Recorded data
####

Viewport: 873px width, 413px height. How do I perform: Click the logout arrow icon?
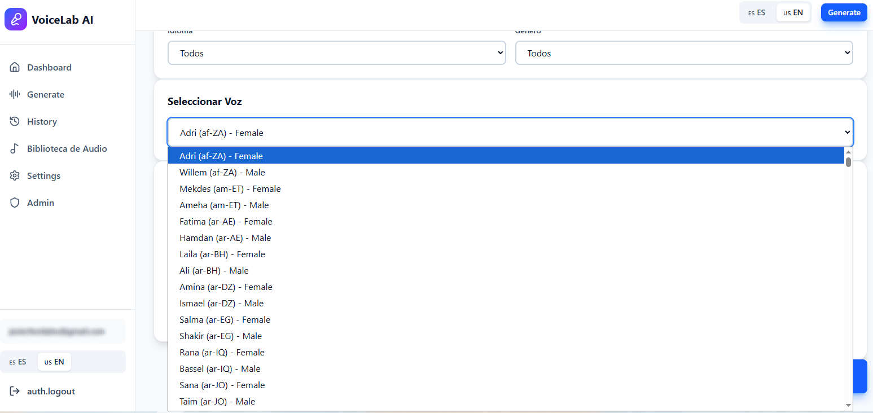15,391
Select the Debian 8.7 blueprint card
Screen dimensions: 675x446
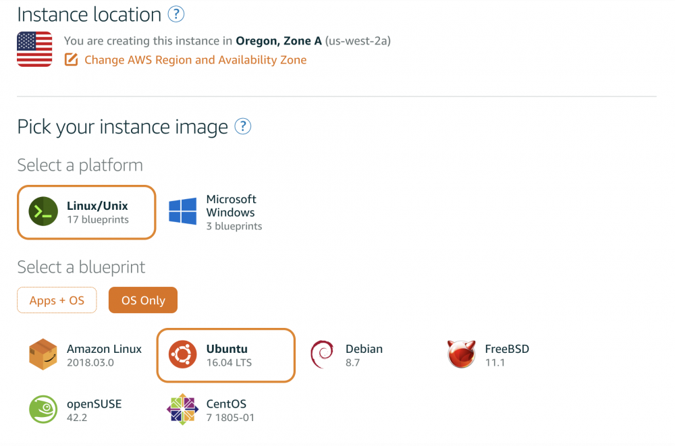351,354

####

== Action item ==
Print the records word for word and exclude any picture they hold.

== Solved problem ==
Viewport: 873px width, 413px height. How do I perform: Click the logout arrow icon?
15,391
Select the Debian 8.7 blueprint card
Screen dimensions: 675x446
351,354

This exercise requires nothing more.